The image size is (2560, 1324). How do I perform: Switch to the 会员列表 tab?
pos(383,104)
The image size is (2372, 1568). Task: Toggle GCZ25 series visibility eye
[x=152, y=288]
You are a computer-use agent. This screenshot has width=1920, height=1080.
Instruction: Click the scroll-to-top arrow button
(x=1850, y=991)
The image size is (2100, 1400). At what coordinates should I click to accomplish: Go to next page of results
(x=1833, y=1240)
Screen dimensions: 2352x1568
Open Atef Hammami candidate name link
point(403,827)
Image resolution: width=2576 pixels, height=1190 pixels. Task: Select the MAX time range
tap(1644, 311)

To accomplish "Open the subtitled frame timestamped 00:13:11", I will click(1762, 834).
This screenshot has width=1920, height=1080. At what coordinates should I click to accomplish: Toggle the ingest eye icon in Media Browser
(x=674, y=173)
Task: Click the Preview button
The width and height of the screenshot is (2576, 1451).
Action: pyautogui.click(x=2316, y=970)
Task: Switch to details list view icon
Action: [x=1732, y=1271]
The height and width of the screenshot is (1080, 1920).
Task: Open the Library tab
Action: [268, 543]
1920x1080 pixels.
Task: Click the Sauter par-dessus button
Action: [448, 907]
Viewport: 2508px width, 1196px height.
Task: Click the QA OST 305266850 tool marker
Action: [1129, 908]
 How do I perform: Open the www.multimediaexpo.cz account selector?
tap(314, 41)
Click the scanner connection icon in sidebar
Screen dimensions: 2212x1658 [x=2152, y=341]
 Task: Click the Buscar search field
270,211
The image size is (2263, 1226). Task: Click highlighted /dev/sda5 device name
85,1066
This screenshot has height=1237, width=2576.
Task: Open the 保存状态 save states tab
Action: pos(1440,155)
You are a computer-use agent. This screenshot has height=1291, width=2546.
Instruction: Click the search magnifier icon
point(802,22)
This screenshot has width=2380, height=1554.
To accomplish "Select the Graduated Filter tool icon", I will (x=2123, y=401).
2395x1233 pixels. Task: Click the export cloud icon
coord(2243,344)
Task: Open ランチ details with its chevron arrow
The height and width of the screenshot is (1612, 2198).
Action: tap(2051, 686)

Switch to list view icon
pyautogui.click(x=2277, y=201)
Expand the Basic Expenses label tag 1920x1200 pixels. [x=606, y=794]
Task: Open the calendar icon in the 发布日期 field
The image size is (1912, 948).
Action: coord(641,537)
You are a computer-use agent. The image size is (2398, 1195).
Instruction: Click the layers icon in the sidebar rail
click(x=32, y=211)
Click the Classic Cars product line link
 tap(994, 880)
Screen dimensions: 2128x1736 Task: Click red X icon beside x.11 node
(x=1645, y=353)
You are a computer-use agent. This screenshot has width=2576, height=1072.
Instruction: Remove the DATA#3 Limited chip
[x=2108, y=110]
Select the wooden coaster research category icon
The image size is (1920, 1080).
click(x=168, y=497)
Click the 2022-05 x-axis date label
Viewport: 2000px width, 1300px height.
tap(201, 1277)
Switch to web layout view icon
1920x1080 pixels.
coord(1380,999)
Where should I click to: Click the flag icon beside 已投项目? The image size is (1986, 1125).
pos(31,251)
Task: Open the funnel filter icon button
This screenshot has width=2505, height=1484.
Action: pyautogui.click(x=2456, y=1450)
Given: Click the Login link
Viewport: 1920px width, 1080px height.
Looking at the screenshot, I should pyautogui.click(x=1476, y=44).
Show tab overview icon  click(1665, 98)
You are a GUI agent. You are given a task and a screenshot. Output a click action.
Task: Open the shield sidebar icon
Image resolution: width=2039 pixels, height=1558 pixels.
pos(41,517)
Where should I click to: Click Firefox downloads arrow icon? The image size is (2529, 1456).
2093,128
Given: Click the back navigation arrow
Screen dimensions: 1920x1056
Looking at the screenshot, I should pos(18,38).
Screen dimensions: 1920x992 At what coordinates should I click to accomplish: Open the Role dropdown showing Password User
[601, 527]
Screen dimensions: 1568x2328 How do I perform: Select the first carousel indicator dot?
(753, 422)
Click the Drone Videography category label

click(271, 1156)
::::::
Work item
Please restate the preceding entries word for word.

Result for this task
The image size is (2560, 1324). How do I perform: Switch to the 会员列表 tab?
pos(383,104)
The image size is (2372, 1568). Task: Toggle GCZ25 series visibility eye
[x=152, y=288]
You are a computer-use agent. This screenshot has width=1920, height=1080.
Instruction: Click the scroll-to-top arrow button
(x=1850, y=991)
The image size is (2100, 1400). At what coordinates should I click to accomplish: Go to next page of results
(x=1833, y=1240)
Screen dimensions: 2352x1568
Open Atef Hammami candidate name link
point(403,827)
Image resolution: width=2576 pixels, height=1190 pixels. Task: Select the MAX time range
tap(1644, 311)

To accomplish "Open the subtitled frame timestamped 00:13:11", I will click(1762, 834).
This screenshot has width=1920, height=1080. At what coordinates should I click to accomplish: Toggle the ingest eye icon in Media Browser
(x=674, y=173)
Task: Click the Preview button
The width and height of the screenshot is (2576, 1451).
Action: pyautogui.click(x=2316, y=970)
Task: Switch to details list view icon
Action: [x=1732, y=1271]
The height and width of the screenshot is (1080, 1920).
Task: Open the Library tab
Action: [268, 543]
1920x1080 pixels.
Task: Click the Sauter par-dessus button
Action: [448, 907]
Viewport: 2508px width, 1196px height.
Task: Click the QA OST 305266850 tool marker
Action: [1129, 908]
 How do I perform: Open the www.multimediaexpo.cz account selector?
tap(314, 41)
Click the scanner connection icon in sidebar
Screen dimensions: 2212x1658 [x=2152, y=341]
 Task: Click the Buscar search field
270,211
The image size is (2263, 1226). Task: Click highlighted /dev/sda5 device name
85,1066
This screenshot has height=1237, width=2576.
Task: Open the 保存状态 save states tab
Action: pos(1440,155)
You are a computer-use agent. This screenshot has height=1291, width=2546.
Instruction: Click the search magnifier icon
point(802,22)
This screenshot has width=2380, height=1554.
To accomplish "Select the Graduated Filter tool icon", I will (x=2123, y=401).
2395x1233 pixels. Task: Click the export cloud icon
coord(2243,344)
Task: Open ランチ details with its chevron arrow
The height and width of the screenshot is (1612, 2198).
Action: tap(2051, 686)

Switch to list view icon
pyautogui.click(x=2277, y=201)
Expand the Basic Expenses label tag 1920x1200 pixels. [x=606, y=794]
Task: Open the calendar icon in the 发布日期 field
The image size is (1912, 948).
Action: coord(641,537)
You are a computer-use agent. The image size is (2398, 1195).
Instruction: Click the layers icon in the sidebar rail
click(x=32, y=211)
Click the Classic Cars product line link
 tap(994, 880)
Screen dimensions: 2128x1736 Task: Click red X icon beside x.11 node
(x=1645, y=353)
You are a computer-use agent. This screenshot has width=2576, height=1072.
Instruction: Remove the DATA#3 Limited chip
[x=2108, y=110]
Select the wooden coaster research category icon
The image size is (1920, 1080).
click(x=168, y=497)
Click the 2022-05 x-axis date label
Viewport: 2000px width, 1300px height.
tap(201, 1277)
Switch to web layout view icon
1920x1080 pixels.
coord(1380,999)
Where should I click to: Click the flag icon beside 已投项目? The image size is (1986, 1125).
pos(31,251)
Task: Open the funnel filter icon button
This screenshot has width=2505, height=1484.
Action: pyautogui.click(x=2456, y=1450)
Given: Click the Login link
Viewport: 1920px width, 1080px height.
Looking at the screenshot, I should pyautogui.click(x=1476, y=44).
Show tab overview icon  click(1665, 98)
You are a GUI agent. You are given a task and a screenshot. Output a click action.
Task: Open the shield sidebar icon
Image resolution: width=2039 pixels, height=1558 pixels.
pos(41,517)
Where should I click to: Click Firefox downloads arrow icon? The image size is (2529, 1456).
2093,128
Given: Click the back navigation arrow
Screen dimensions: 1920x1056
Looking at the screenshot, I should pos(18,38).
Screen dimensions: 1920x992 At what coordinates should I click to accomplish: Open the Role dropdown showing Password User
[601, 527]
Screen dimensions: 1568x2328 How do I perform: Select the first carousel indicator dot?
(753, 422)
Click the Drone Videography category label

click(271, 1156)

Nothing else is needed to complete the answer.